Everyone and their newsletter has published an Opus 4.6 announcement recap by now. I am not going to do that. Instead, here is what it actually feels like to use — from someone who is been building AI development systems with Claude Code for over 12 months.
The Effort Dial Changed How I Work
Here is the feature nobody is talking about, and it is the one that is going to save you the most money.
Opus 4.6 introduced adaptive thinking — the model now reads contextual cues and decides how much reasoning effort to invest. But the real power is the /effort parameter that gives you explicit control.
4 levels: low, medium, high, and max. Default is high (I had problem to use it. I guess because of the high volume of traffic and usage).
I ran the same task at each level: generating a service layer for a new API endpoint in our Node.js backend, including error handling, input validation, and database queries.
Here is what I found:
Low effort responded in about 3 seconds. The code was structurally correct but generic — boilerplate that would need significant editing. Fine for scaffolding, terrible for anything production-bound.
Medium effort took roughly 8 seconds. This is where it got interesting. The output was nearly identical to what Opus 4.5 produced at its default setting, but at noticeably lower token consumption. Anthropic claims medium matches prior performance at 76% fewer output tokens. From my testing, that tracks — my session costs dropped measurably when I stayed at medium for routine tasks.
High effort (the default and if it was working) took around 30 seconds. This is where Opus 4.6 pulls ahead of 4.5 (The model I still love). The code came back with edge cases handled that I didn't mention in my prompt — rate limiting considerations, graceful degradation for the database connection, even a comment flagging a potential race condition I hadn't thought about. Opus 4.5 would have given me correct code. Opus 4.6 gave me code that anticipated problems.
Max effort took over 40 seconds on the same task. Honestly? Overkill for a service layer. The model over-reasoned, exploring architectural alternatives I didn't ask for.
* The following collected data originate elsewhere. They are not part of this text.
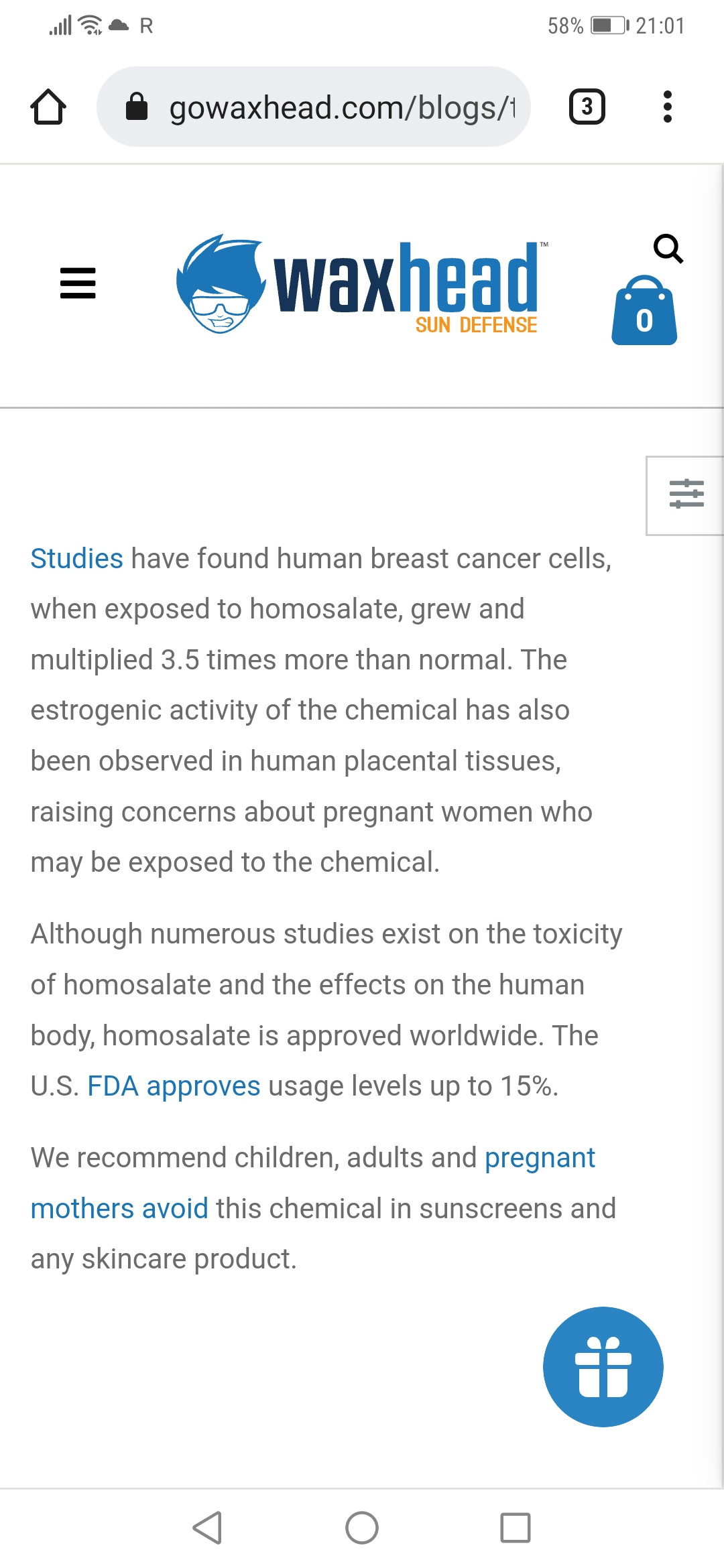Expand the filter sliders side panel
The height and width of the screenshot is (1568, 724).
tap(686, 495)
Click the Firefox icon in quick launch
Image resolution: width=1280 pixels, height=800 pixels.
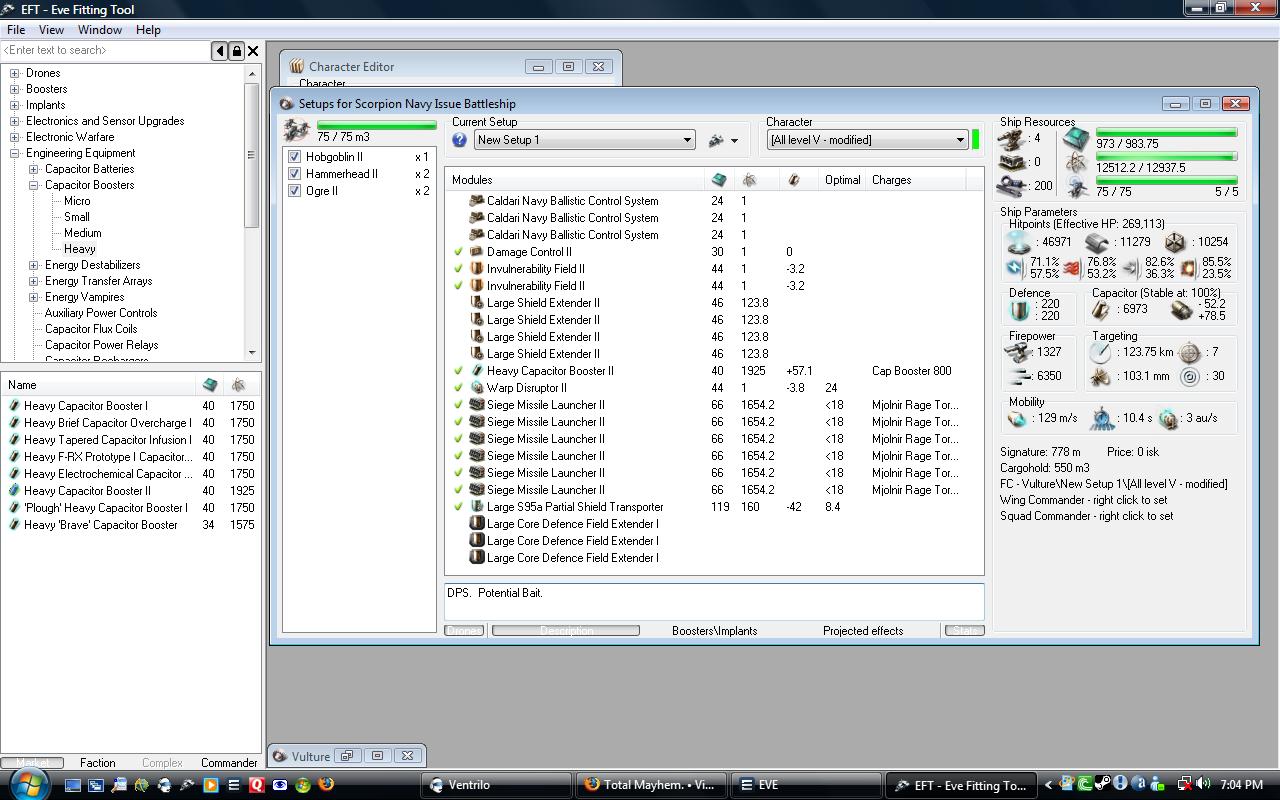click(x=325, y=785)
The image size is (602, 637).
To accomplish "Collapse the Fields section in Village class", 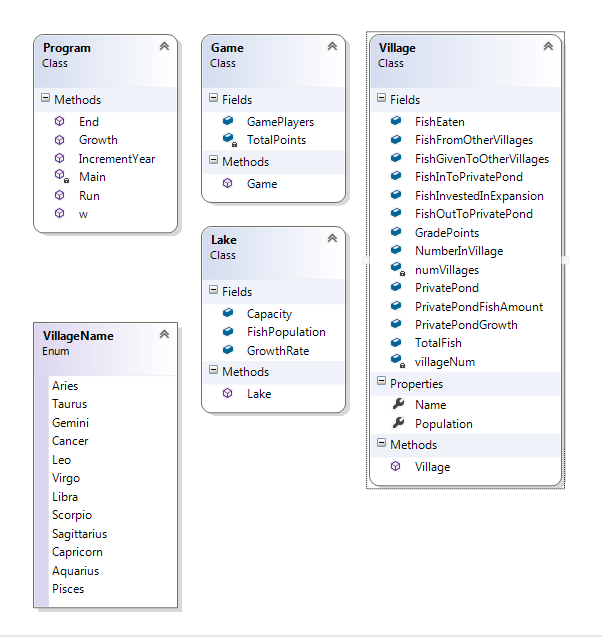I will (382, 99).
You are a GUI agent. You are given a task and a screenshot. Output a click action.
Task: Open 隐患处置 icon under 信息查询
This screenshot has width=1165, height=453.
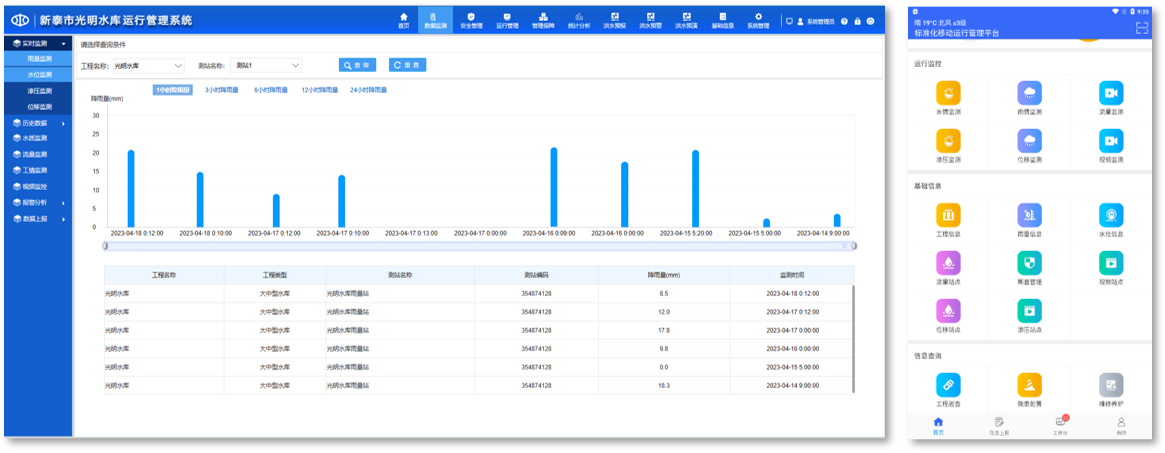click(1029, 385)
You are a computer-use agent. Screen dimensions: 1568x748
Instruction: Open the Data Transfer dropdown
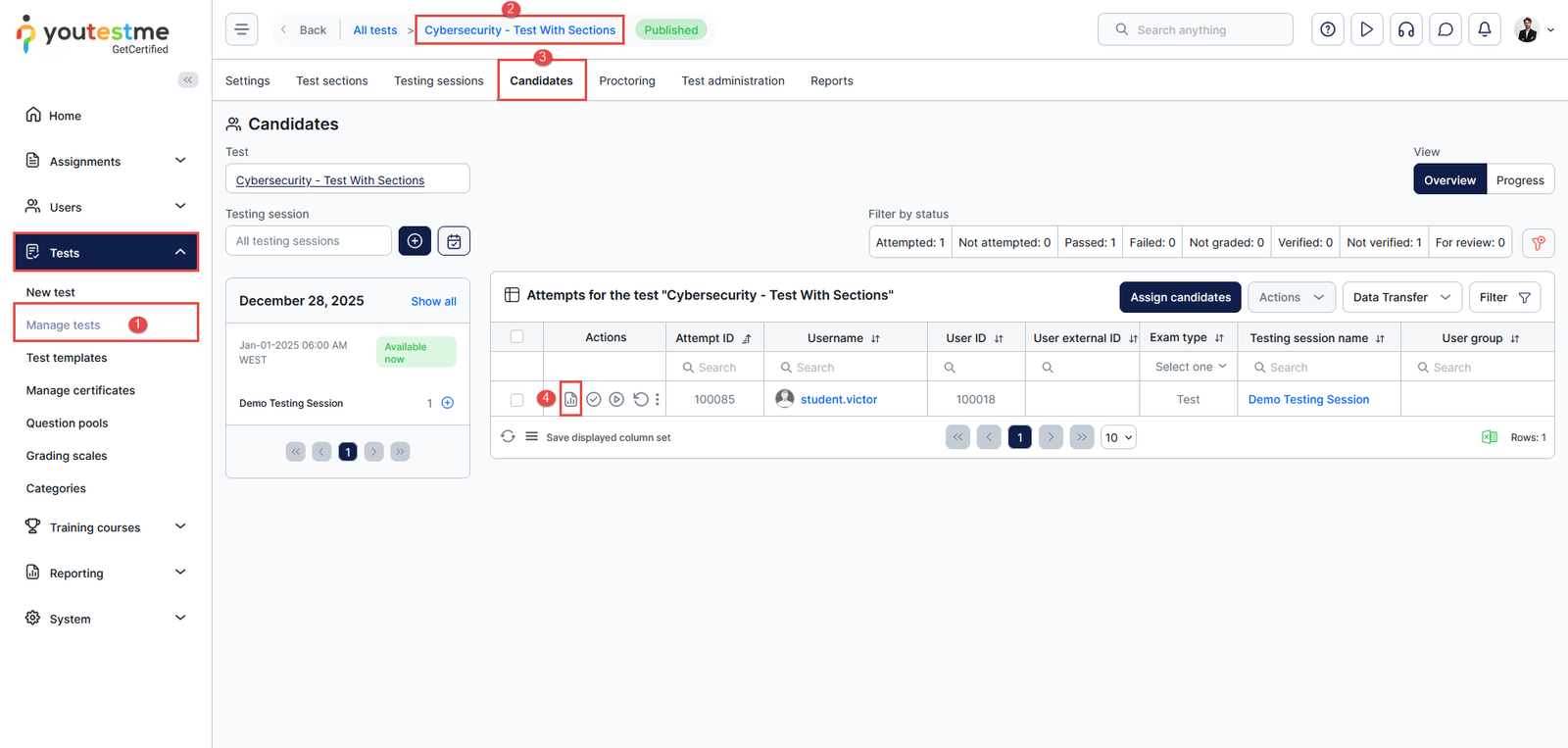click(1400, 297)

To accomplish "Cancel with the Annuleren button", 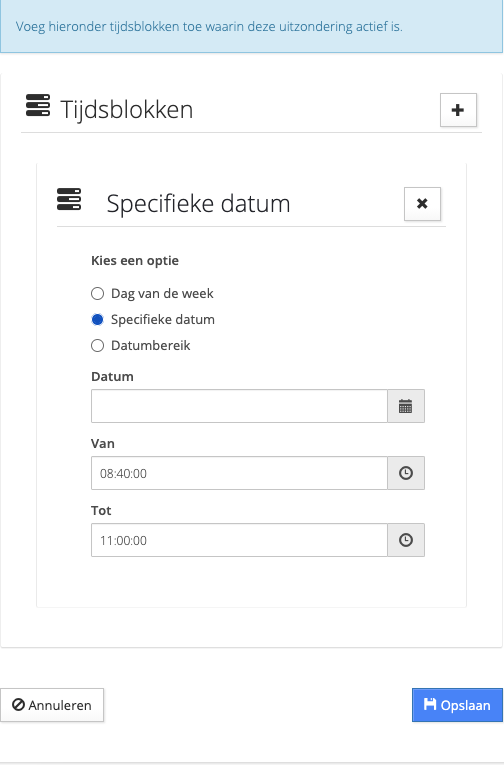I will tap(52, 705).
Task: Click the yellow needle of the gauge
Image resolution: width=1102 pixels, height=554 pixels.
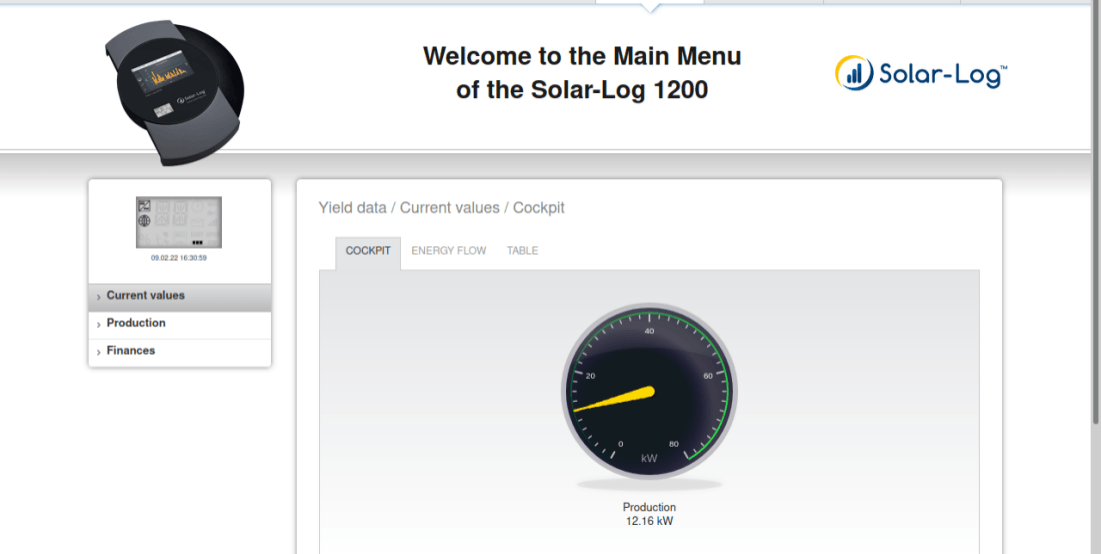Action: coord(615,399)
But when I pointed it at a genuinely hard problem — debugging a concurrency issue in our message queue that had been open for two weeks — max effort traced the root cause in a single pass. Three senior engineers had spent a combined 18 hours on that bug.
The practical insight: I now toggle effort levels 10+ times per day. Low for boilerplate. Medium for routine code. High for anything production-bound. Max for the problems that have been sitting in the backlog because nobody wants to touch them. This alone changed my workflow more than any single feature in the past year.
What I am still figuring out: the boundary between high and max isn't always intuitive. Sometimes high is plenty. Sometimes max goes on a tangent. There's a learning curve to knowing when the extra reasoning helps versus when it burns tokens on overthinking.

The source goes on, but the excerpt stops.